Pathogenesis of atherosclerosis in the tunica intima, media, and adventitia of coronary arteries: An updated review

Abstract

Atherosclerosis is a chronic inflammatory disease of arteries and it affects the structure and function of all three layers of the coronary artery wall. Current theories suggest that the dysfunction of endothelial cells is one of the initial steps in the development of atherosclerosis. The view that the tunica intima normally consists of a single layer of endothelial cells attached to the subendothelial layer and internal elastic membrane has been questioned in recent years. The structure of intima changes with age and it becomes multilayered due to migration of smooth muscle cells from the media to intima. At this stage, the migration and proliferation of smooth muscle cells do not cause pathological changes in the intima.

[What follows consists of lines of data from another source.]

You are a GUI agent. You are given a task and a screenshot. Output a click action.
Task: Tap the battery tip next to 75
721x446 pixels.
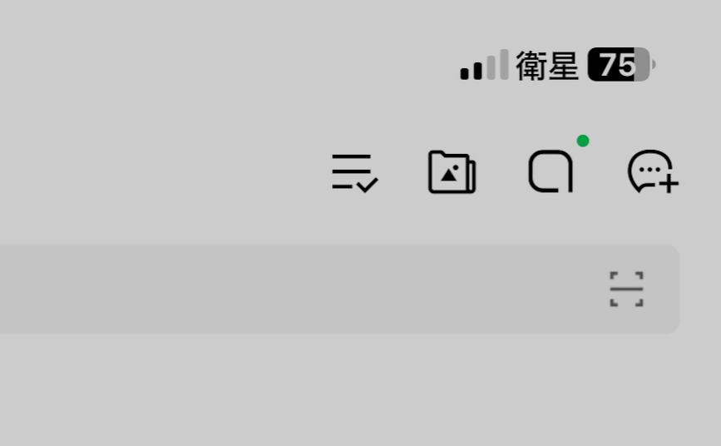[654, 64]
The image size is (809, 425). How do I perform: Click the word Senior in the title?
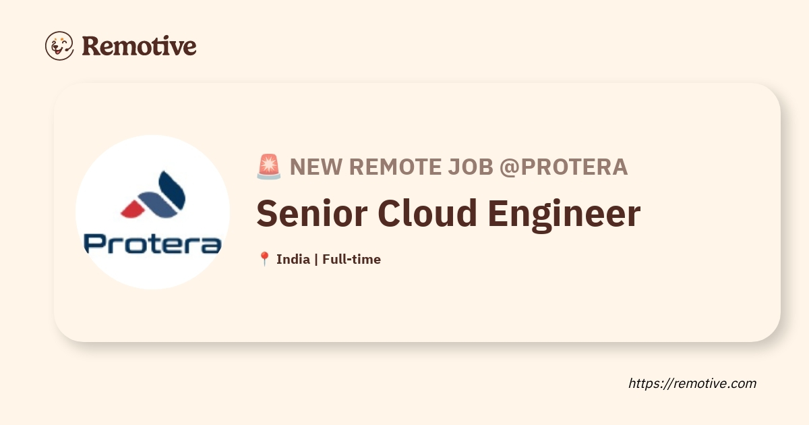pyautogui.click(x=312, y=213)
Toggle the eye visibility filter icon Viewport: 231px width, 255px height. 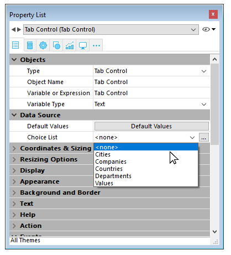[206, 29]
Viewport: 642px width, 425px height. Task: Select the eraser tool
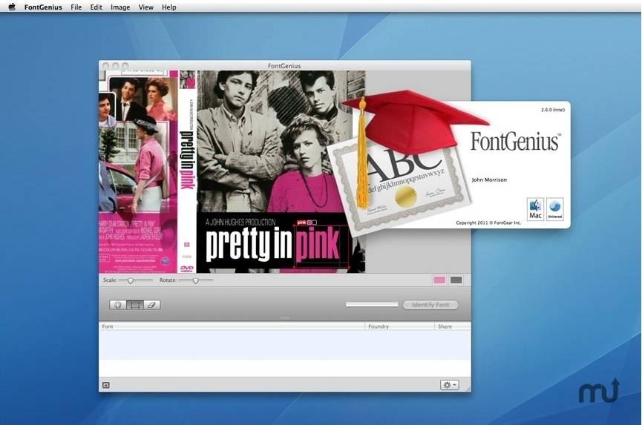tap(152, 305)
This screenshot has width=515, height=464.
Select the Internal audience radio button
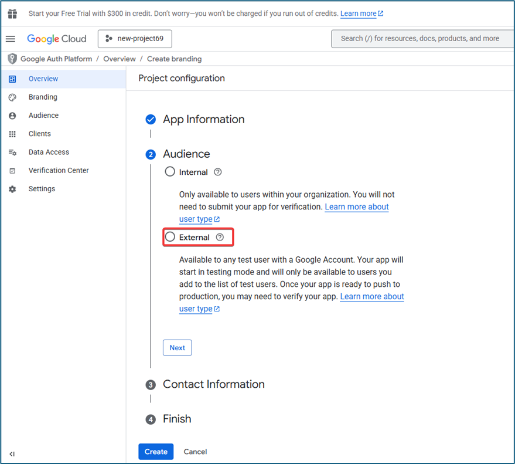(170, 172)
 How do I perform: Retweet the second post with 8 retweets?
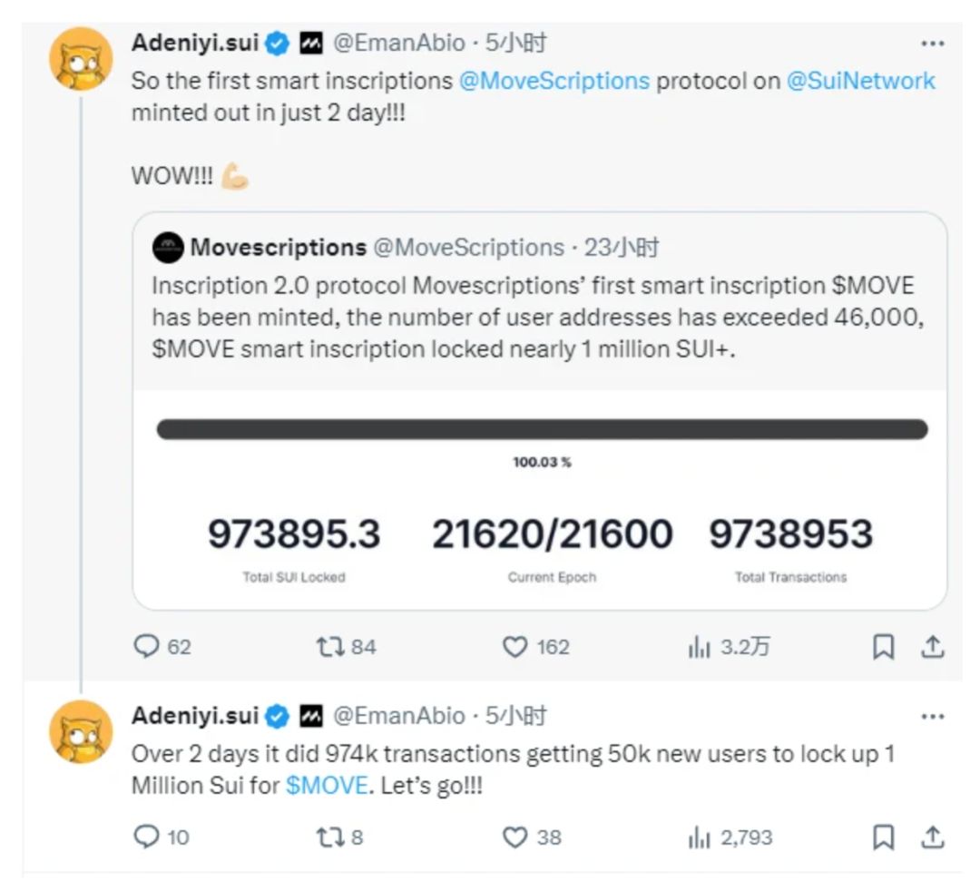tap(328, 837)
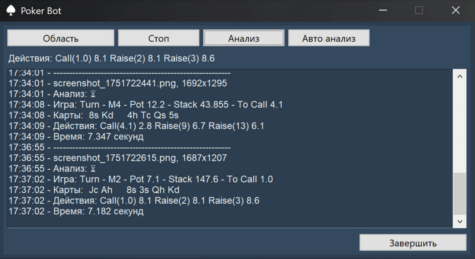Click the Действия line above the log panel
The image size is (475, 259).
point(112,58)
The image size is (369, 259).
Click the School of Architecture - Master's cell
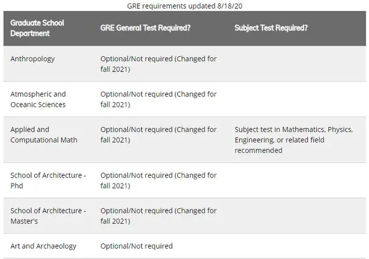[48, 216]
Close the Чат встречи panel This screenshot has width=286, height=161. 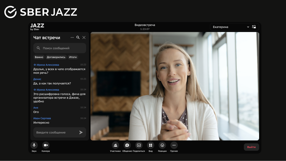84,37
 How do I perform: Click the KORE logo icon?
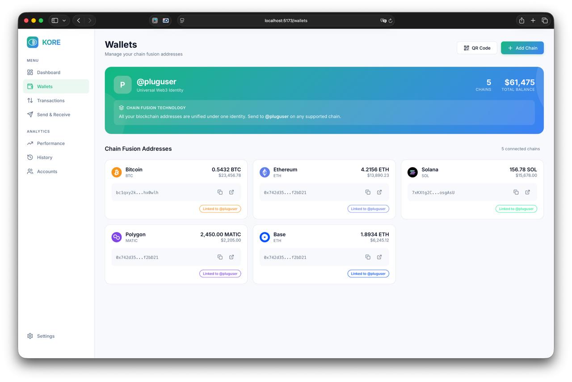(x=33, y=42)
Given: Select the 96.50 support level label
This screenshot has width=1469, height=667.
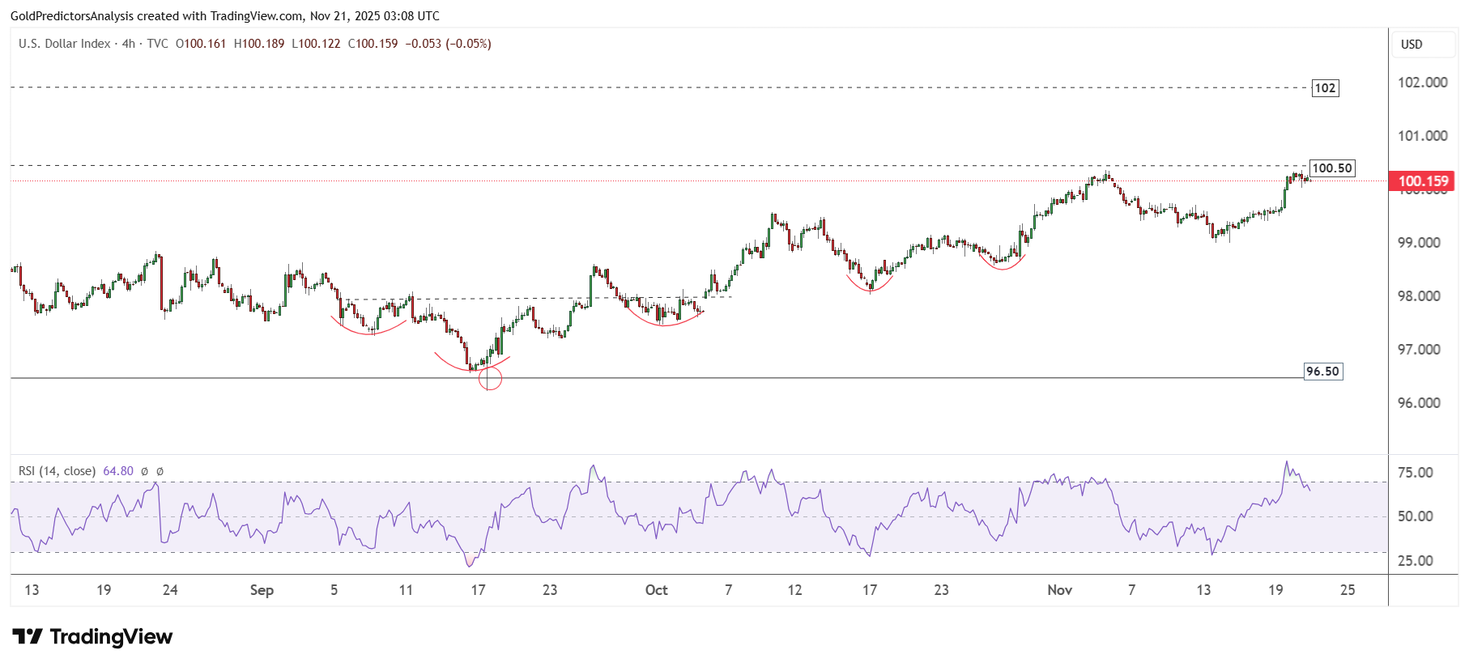Looking at the screenshot, I should click(1322, 372).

The multilayering of intima is classically considered to be an important stage in the development of atherosclerosis, but in fact atherosclerotic plaques develop only focally due to the interplay of various processes that involve the resident and invading inflammatory cells. The tunica media consists of multiple layers of smooth muscle cells that produce the extracellular matrix, and this layer normally does not contain microvessels. During the development of atherosclerosis, the microvessels from the tunica adventitia or from the lumen may penetrate thickened media to provide nutrition and oxygenation. According to some theories, the endothelial dysfunction of these nutritive vessels may significantly contribute to the atherosclerosis of coronary arteries. The adventitia contains fibroblasts, progenitor cells, immune cells, microvessels, and adrenergic nerves. The degree of inflammatory cell infiltration into the adventitia, which can lead to the formation of tertiary lymphoid organs, correlates with the severity of atherosclerotic plaques. Coronary arteries are surrounded by perivascular adipose tissue that also participates in the atherosclerotic process.

FIGURE 1

A schematically illustrated mechanism of atherosclerosis in CAs [7]: ↑ diffuse intimal thickening; ↑↑ pre-pathological intimal thickening with cell proliferation and production of a higher amount of modified extracellular matrix; ↑↑↑ pathological intimal thickening and its progression to fibroatheroma with neovascularization, deposition of low density lipoproteins covered with a layer of VSMCs in the outer part of intima, and followed by inflammatory infiltration. CA: Coronary artery; VSMC: Vascular smooth muscle cell; ATLO: Adventitial tertiary lymphatic organ.